Posts Tagged "Affordable Care Act"
July 8, 2021
ACA Proves Itself but Race Disparity Persists
The U.S. Supreme Court’s decision in June to reject another challenge to the Affordable Care Act was widely seen as the final word: the law is here to stay.
But it was COVID-19 that underscored how important it is.
The federal government said nearly 10 million people signed up for Medicaid health coverage during the pandemic year that ended in January 2021. A decade after passage of the Affordable Care Act (ACA), which expanded Medicaid to include more low-income Americans by increasing the income limit for eligibility, the new sign-ups pushed total Medicaid enrollment to a record high of 80 million.
The recent increase was largely due to the spike in sign-ups among the unemployed or workers who saw their hours reduced and lost some of their wages. The relief packages passed by Congress in March 2020 and this year encouraged Medicaid enrollment by giving states additional funding to pay medical costs and sign up more people.
Beyond Medicaid, sales of regular health insurance policies sold on the state insurance exchanges also rose last year, as COVID-19 raced through the population. A 5 percent increase in enrollment in the policies, which are often subsidized, pushed total enrollment to 12 million.
Earlier this year, the American Rescue Plan continued to shore up health coverage by reducing insurance premiums for people who buy the policies. Unfortunately, these and earlier federal supports were temporary measures put in place for the pandemic, and some progress will be reversed when the supports expire at the end of this year or next year.

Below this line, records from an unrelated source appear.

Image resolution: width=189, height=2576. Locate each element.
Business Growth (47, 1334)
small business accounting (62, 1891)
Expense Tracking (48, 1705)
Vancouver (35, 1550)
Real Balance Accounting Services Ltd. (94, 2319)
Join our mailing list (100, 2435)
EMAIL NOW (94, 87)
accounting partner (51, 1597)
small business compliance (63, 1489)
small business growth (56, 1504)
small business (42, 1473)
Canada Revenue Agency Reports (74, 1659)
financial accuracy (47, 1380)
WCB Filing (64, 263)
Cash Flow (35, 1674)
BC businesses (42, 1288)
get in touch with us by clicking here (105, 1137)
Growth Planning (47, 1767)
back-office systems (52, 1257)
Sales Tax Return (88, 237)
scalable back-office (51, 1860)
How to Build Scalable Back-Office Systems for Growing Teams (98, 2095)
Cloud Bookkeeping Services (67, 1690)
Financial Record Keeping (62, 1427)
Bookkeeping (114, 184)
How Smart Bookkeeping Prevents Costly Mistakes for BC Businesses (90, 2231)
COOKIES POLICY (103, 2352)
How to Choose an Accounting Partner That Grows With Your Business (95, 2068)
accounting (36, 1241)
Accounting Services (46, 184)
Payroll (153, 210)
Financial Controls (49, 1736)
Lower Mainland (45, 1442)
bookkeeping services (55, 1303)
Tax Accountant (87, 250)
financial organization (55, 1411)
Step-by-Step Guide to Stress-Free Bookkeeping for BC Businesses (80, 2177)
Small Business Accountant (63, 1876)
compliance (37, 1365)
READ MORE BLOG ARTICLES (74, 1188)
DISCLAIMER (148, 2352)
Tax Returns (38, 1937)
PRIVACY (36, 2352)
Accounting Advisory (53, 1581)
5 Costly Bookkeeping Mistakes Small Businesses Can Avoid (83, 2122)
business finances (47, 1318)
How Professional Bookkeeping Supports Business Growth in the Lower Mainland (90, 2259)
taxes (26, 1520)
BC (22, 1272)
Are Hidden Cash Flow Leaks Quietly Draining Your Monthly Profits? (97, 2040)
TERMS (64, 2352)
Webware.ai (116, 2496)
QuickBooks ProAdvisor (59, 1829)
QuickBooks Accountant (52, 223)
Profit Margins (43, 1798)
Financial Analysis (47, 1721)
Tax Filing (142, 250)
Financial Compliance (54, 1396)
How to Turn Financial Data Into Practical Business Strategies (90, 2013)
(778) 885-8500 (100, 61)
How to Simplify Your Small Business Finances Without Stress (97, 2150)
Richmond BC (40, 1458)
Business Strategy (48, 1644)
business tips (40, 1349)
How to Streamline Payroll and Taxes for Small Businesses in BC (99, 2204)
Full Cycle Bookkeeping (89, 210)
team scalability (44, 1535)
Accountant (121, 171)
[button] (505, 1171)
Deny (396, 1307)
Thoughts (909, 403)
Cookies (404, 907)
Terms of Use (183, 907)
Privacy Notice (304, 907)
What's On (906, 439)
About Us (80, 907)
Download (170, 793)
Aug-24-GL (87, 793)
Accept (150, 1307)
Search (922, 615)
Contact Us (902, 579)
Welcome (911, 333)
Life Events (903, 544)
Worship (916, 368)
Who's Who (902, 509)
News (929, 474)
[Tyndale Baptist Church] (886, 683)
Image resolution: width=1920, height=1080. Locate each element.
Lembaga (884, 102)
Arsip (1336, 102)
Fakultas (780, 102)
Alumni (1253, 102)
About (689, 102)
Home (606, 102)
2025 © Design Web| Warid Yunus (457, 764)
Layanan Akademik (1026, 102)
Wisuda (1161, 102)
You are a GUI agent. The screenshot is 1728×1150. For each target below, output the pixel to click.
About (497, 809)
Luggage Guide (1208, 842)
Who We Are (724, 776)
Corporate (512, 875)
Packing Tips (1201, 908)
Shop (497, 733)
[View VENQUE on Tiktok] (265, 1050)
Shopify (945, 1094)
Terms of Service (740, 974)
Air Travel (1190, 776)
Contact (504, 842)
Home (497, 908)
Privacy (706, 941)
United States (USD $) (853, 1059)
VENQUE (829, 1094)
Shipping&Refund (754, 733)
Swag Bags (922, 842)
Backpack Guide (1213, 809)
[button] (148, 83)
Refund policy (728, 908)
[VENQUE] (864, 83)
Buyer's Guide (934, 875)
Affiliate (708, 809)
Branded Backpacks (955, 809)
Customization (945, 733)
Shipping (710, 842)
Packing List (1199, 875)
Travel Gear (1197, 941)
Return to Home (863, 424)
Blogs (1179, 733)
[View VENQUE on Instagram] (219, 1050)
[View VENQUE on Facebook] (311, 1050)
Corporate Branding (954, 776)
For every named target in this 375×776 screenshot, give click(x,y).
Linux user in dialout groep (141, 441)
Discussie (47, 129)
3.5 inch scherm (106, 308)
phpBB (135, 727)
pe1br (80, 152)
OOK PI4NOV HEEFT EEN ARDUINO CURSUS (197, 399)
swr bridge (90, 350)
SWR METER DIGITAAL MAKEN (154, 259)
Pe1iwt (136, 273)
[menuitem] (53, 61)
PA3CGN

Despite the recent coverage gains, it has been a bumpy ride. Prior to COVID-19, sales of ACA policies had been slowing after years of marked progress in reducing the U.S. uninsured rate. And in the states that have not expanded Medicaid to reach more residents, the uninsured rates are nearly double the rates in the expansion states – 15.5 percent vs 8.3 percent. …Learn More
June 15, 2021
Employers Want Help with Health Costs
The cost of employer health insurance has skyrocketed, and workers are picking up some of that growing tab. Amid employees’ grumbling, employers are loath to push more of the cost onto their workers.
That’s why the consensus view among major employers, expressed in a recent survey, sounded like a cry for help. Calling rising insurance costs “unsustainable,” the vast majority said they need help from the government either to provide alternative forms of coverage or control health care and prescription costs.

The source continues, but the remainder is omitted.